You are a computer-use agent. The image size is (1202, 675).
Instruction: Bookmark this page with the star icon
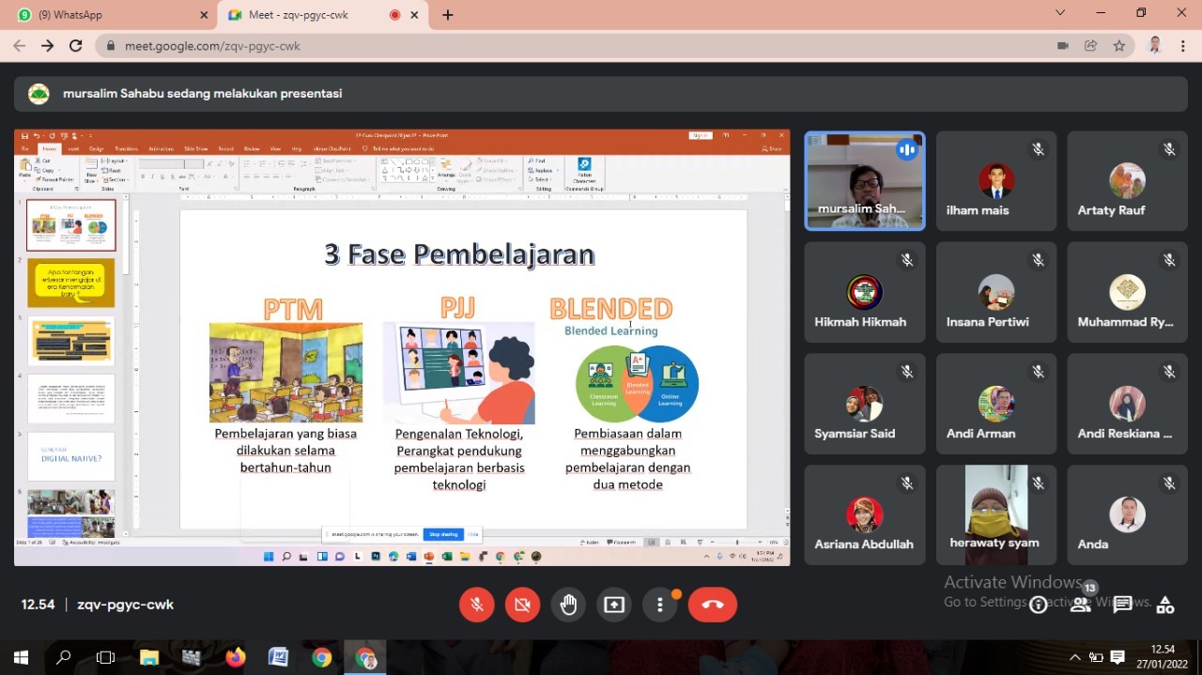[1119, 45]
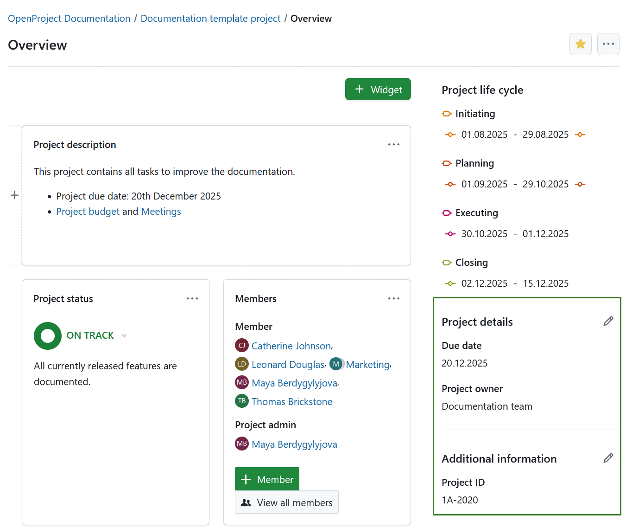Screen dimensions: 626x528
Task: Open the Project budget link
Action: coord(88,211)
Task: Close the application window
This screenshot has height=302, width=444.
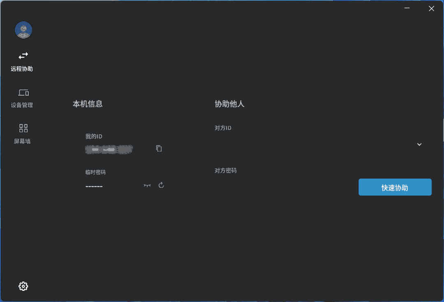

+++++

# Assigned task
Please print every record exactly, leaving out the pictures.

# Task output
You are a computer-use agent. The image size is (1202, 675).
Instruction: Bookmark this page with the star icon
[1119, 45]
Screen dimensions: 626x528
Task: Open the Project budget link
Action: coord(88,211)
Task: Close the application window
This screenshot has height=302, width=444.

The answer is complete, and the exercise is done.